といっても詳しい解説は他サイトさんにお任せするので触りとして一文だけ。
IPアドレスとは、パソコンやスマートフォンなどのネットワーク機器を識別するために割り当てられている12桁の番号で、インターネット上においては住所の役割をもっています。
IP切り替えの必要性とは?
ではIP切り替え機能に話を戻します。
そもそもなぜこの「IP切り替え」という機能が必要なのかについてですが、これは以前メルカリが行った業者排除の動きが発端となります。
以前流行った「サーバ型ツール」は、何人もの人が同じIPアドレスでアクセスする事になってしまったために利用者が一斉にアカウント停止となり、そのまま廃れていってしまいました。
詳細については過去記事で触れていますのでそちらをご覧下さい。
さて、ではサーバ型では無く俗にいう『インストール型』だと安心なのか?と言うとそういう訳でもありません。複数アカウント所持者については、IP問題は残ったままです。
なぜなら作業環境が同じPCなら使っている通信回線も当然同じはずですので、その状態で複数のアカウントを使用すれば全てのアカウントで接続元IPアドレスが同じになってしまいますよね。
2~3アカウント程度なら「家族での使用かな?」と言う疑い程度でセーフだと思いますが、10個や20個のアカウントを使っていた場合はさすがに「複数アカウント所持」という判定を受けてもおかしくはありません。
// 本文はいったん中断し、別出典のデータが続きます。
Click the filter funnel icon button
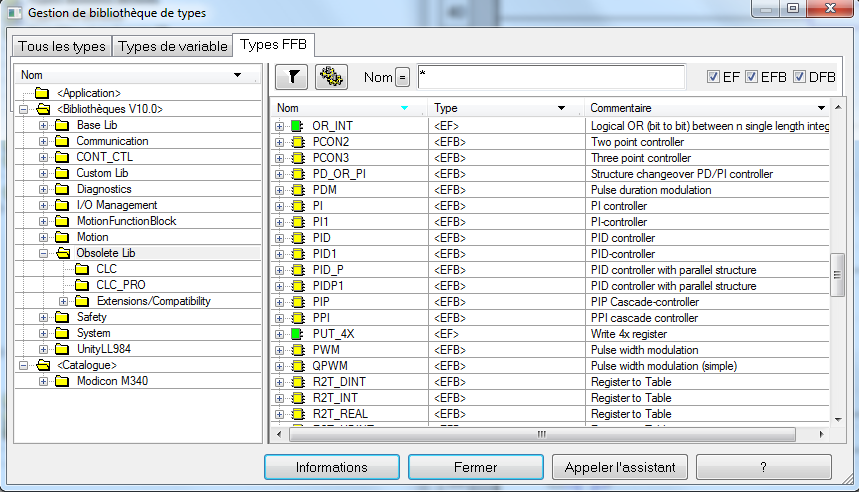tap(291, 77)
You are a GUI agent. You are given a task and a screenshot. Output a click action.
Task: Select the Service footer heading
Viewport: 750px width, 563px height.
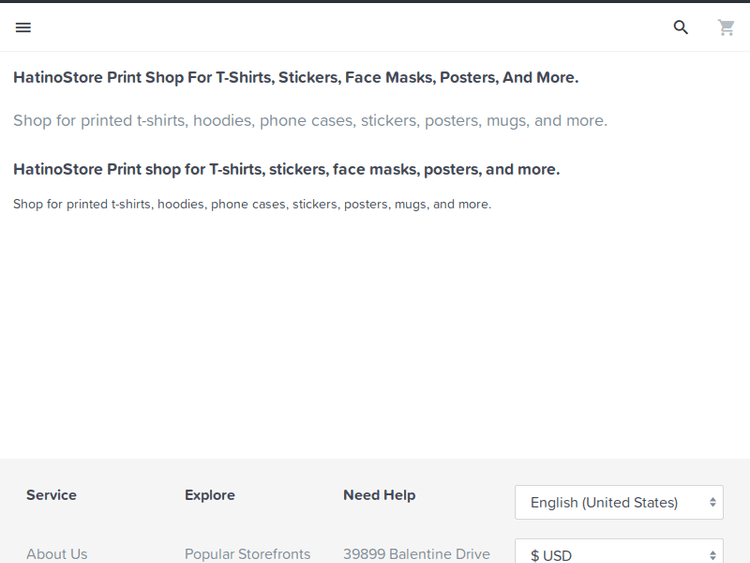pyautogui.click(x=51, y=495)
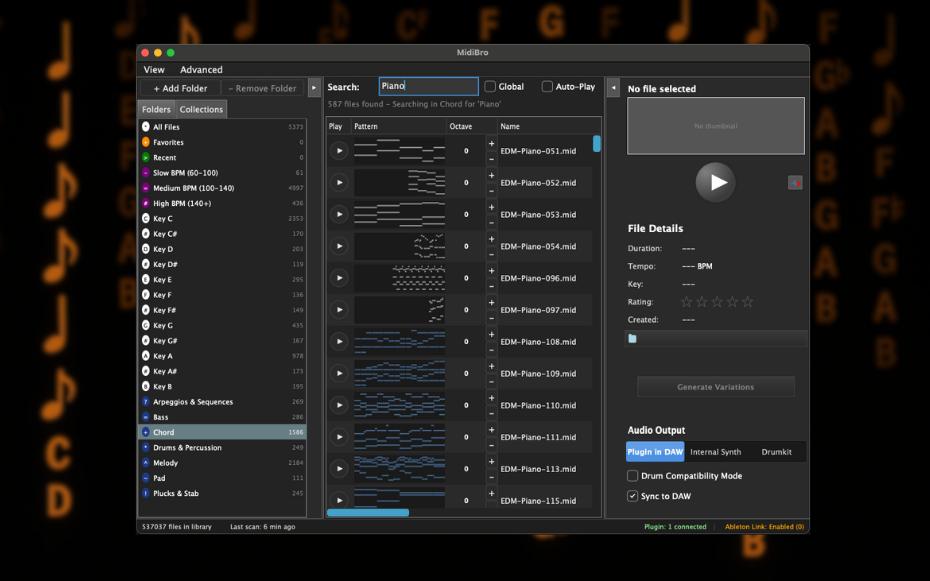Click the Add Folder button
The height and width of the screenshot is (581, 930).
click(x=180, y=88)
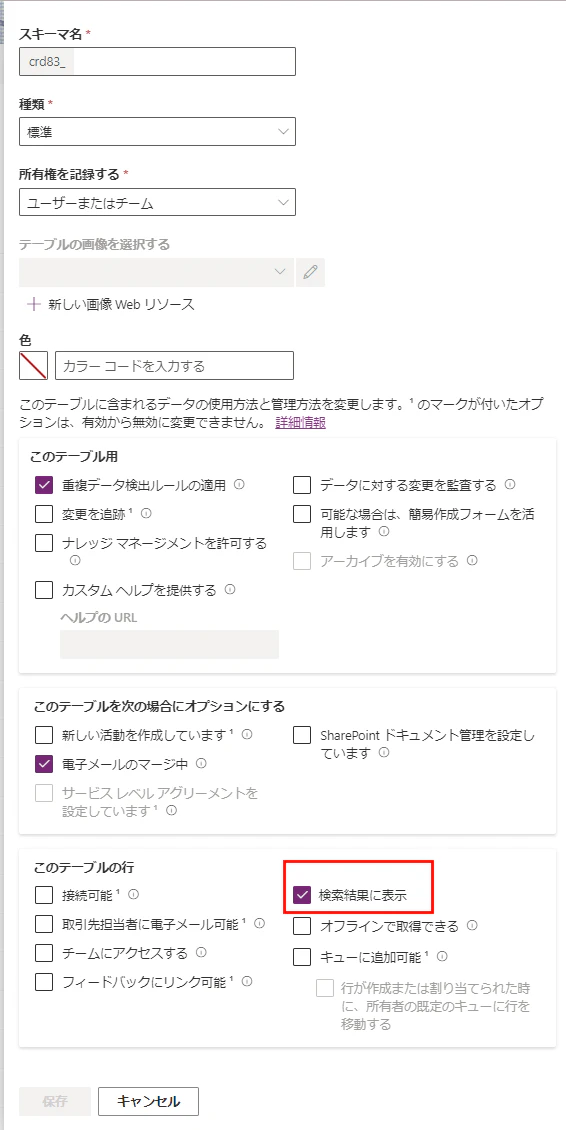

という事で、複数アカウントである事を隠すためにもアカウントごとにアクセス元(IPアドレス)を変える必要があるのです。
IPアドレスはどうやって切り替えれば良い?
ではIPアドレスを切り替えるためにはどうすれば良いか。
方法は幾つかありますので、順に解説していきます。
■プロキシサーバを経由する
冒頭でも書きましたが、私が「IP切り替え」と聞いて最初に思い浮かんだのがこれです。
「プロキシ」とは日本語で「代理」という意味になります。
まずは一般的な環境で、自宅PCからとあるサイトにアクセスする場合を見てみましょう。通常であれば以下の様にユーザー(利用者)とサイトが直接やり取りを行います。
続いてプロキシサーバを経由した場合のやり取りがこちらです。
「ユーザーはプロキシサーバと」、「サイトはプロキシサーバと」それぞれやり取りを行います。つまり間に「プロキシサーバ」を挟む事で、サイトから見たアクセス元をプロキシサーバに偽装する事が可能となります。
当然IPアドレスもユーザーのものではなく、プロキシサーバのIPでアクセスされています。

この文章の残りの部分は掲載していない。